Hayley Nivelle wearing a black suit.
 

NEW York

Active member in good standing of the NY Bar since 2009.

Education

  • University of Pennsylvania Law School, J.D.; Research Editor, Journal of International Law

  • University of Pennsylvania, The Wharton School: Certificate in Business & Public Policy

  • Kansas State University, M.S. Finance, Honors Program

Hayley Nivelle, Esq.

Principal & Founder

Hayley has been practicing business and commercial law in New York City for over ten years and was trained by the best of the best. Following law school, Hayley joined Simpson Thacher & Bartlett LLP (a top 10 national law firm) where she negotiated multi-million dollar deals for banking and private equity clients. She loved learning about her clients’ businesses and wanted the feeling of truly digging into a client’s business vs executing front page deals every few weeks.  After five years she decided to leave Big Law and move to the company side of things.
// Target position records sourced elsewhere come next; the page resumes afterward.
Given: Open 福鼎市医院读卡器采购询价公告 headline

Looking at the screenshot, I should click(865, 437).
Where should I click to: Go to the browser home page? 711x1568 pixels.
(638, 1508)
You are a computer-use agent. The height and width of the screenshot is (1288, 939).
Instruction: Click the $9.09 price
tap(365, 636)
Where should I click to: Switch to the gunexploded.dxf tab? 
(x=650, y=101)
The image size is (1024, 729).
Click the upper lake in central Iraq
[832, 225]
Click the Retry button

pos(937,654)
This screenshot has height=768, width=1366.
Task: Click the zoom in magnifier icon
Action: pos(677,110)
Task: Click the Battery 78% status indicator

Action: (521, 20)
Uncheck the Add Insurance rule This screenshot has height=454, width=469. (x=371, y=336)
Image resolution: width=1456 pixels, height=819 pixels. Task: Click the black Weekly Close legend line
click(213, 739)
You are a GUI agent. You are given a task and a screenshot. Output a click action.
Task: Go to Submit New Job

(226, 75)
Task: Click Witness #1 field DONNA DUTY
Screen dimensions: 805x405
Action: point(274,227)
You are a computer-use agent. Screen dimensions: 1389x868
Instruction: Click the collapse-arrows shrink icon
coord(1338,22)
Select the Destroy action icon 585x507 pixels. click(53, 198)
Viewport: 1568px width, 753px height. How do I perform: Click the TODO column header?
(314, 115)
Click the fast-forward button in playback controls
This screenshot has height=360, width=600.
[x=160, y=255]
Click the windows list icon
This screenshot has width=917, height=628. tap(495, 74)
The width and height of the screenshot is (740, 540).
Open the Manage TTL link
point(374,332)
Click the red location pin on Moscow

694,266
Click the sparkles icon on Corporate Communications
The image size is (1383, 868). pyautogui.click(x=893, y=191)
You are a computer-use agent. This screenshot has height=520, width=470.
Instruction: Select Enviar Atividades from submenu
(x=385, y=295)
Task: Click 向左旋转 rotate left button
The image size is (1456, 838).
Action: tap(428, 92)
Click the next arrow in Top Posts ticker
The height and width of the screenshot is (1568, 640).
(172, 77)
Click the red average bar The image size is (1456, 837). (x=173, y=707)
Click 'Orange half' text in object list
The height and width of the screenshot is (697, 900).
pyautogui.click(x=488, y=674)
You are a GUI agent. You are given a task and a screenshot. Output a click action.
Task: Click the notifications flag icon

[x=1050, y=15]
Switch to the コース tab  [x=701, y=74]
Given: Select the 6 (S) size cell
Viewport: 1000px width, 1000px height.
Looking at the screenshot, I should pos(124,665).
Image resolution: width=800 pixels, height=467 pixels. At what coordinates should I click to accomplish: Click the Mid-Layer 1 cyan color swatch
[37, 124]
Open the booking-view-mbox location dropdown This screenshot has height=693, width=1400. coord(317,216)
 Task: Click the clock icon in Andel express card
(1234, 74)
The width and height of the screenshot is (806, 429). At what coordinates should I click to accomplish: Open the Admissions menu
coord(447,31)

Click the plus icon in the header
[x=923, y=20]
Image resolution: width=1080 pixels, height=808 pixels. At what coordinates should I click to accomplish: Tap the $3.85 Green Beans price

Hayley joined ION Media Networks, as their Associate General Counsel where she quickly saw that the lines between legal and business decisions were often blurred and that to be an effective company lawyer you need to think more like the company and less like a lawyer. 

Most recently, Hayley served as the Chief Corporate & Commercial Counsel at Ubiquiti Inc. (NYSE: UI), a multi-billion dollar, publicly-traded technology company with a startup mindset--in the best way possible. No day was the same and things moved fast. Whether it was launching new products, establishing international offices, negotiating key technology licensing or manufacturing agreements, managing company litigation or corporate governance issues, Hayley had to think quickly, collaboratively and thoughtfully- every day.

But then the startup bug bit her. She left to launch a group communication app aimed at disrupting Facebook groups. She knows the startup grind. Being a founder is all consuming, exciting, exhausting and not nearly as glamorous as it appears to the outside world. All this to say she realized after a year that she wasn’t going to shake the startup bug, but that her company was likely not going to disrupt Facebook, so she decided to step away and slow it down. Hayley realized that she could take her experience as a lawyer and former founder to be an even better lawyer to her clients. And Nivelle Law was born.

There are a lot of legal issues that can be prevented up front—if you do things right from the beginning. No one wants to spend the time or money dealing with legal issues after the fact—and that’s why a good company lawyer is paramount to any growth story.